Data in this exercise: Begin
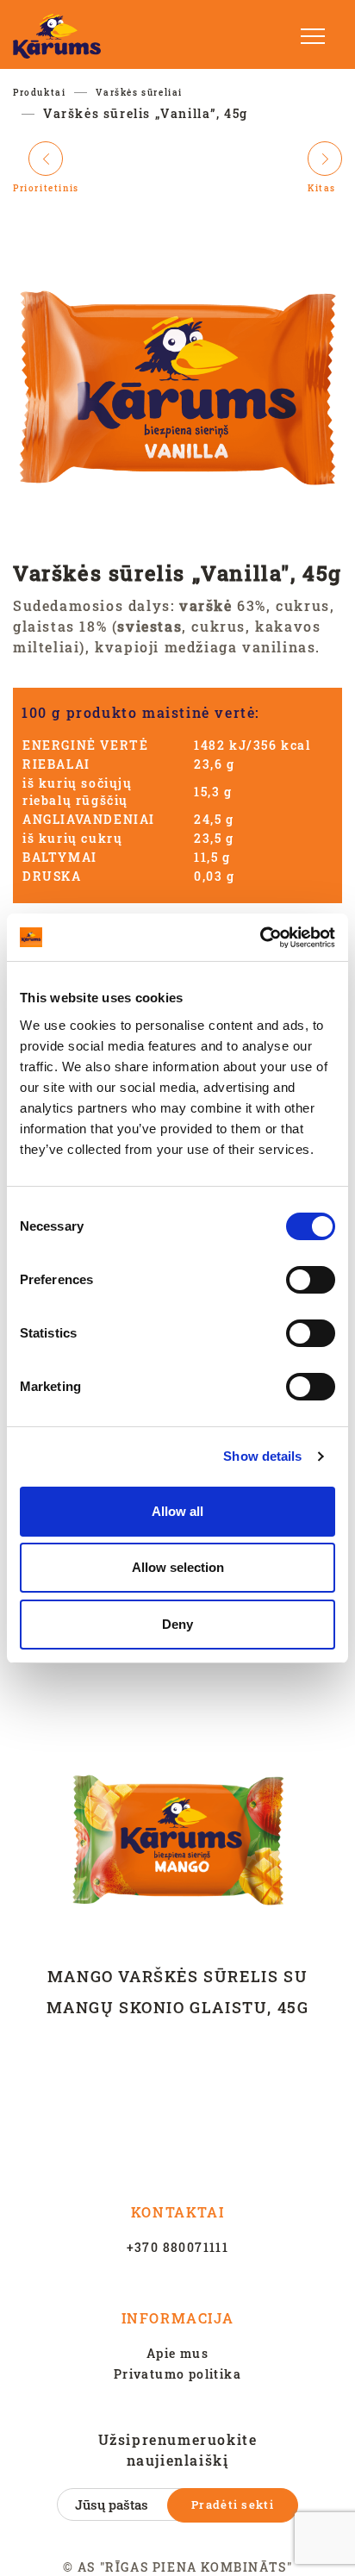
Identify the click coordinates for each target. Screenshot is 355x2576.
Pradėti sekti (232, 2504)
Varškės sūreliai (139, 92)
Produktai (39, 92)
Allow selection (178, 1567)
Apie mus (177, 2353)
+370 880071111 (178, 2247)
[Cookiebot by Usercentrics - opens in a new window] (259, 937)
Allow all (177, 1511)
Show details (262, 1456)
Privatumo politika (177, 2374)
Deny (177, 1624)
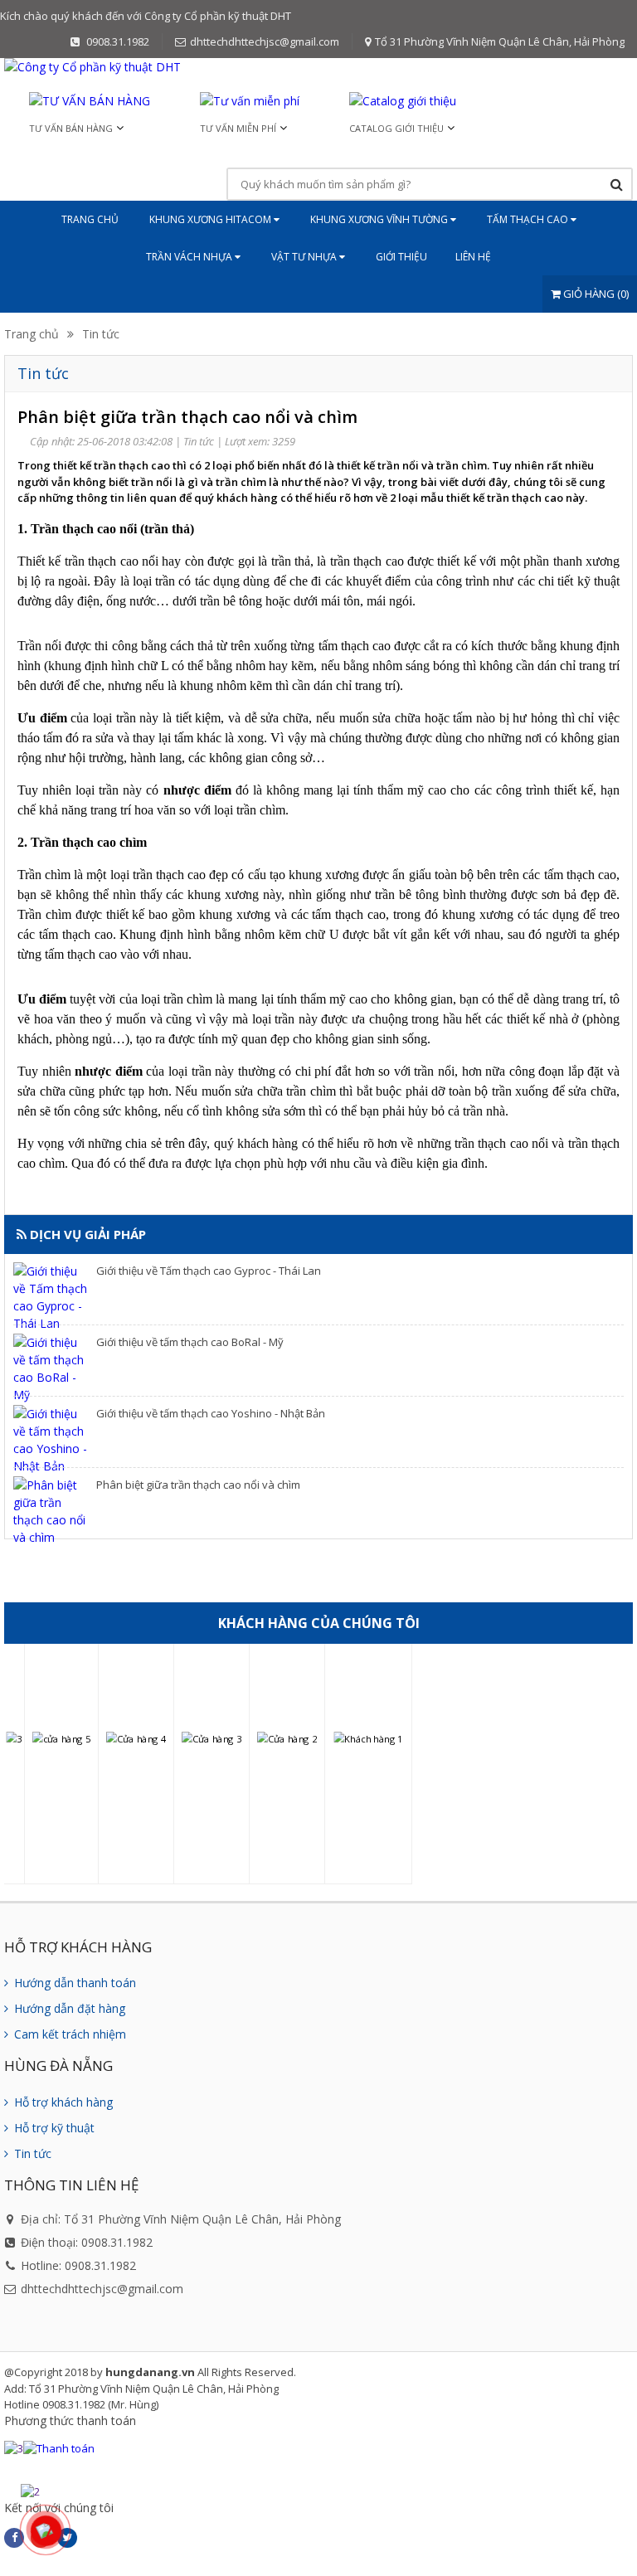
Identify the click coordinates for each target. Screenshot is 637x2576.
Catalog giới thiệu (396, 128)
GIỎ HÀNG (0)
Data in this exercise: End
## Problem to work on
Transcribe all of the records above character for character. Exclude the pictures.

## Answer to the problem
Identify the click coordinates for each target. Screenshot is 355x2576.
Pradėti sekti (232, 2504)
Varškės sūreliai (139, 92)
Produktai (39, 92)
Allow selection (178, 1567)
Apie mus (177, 2353)
+370 880071111 (178, 2247)
[Cookiebot by Usercentrics - opens in a new window] (259, 937)
Allow all (177, 1511)
Show details (262, 1456)
Privatumo politika (177, 2374)
Deny (177, 1624)
Identify the click coordinates for each target. Screenshot is 637x2576.
Catalog giới thiệu (396, 128)
GIỎ HÀNG (0)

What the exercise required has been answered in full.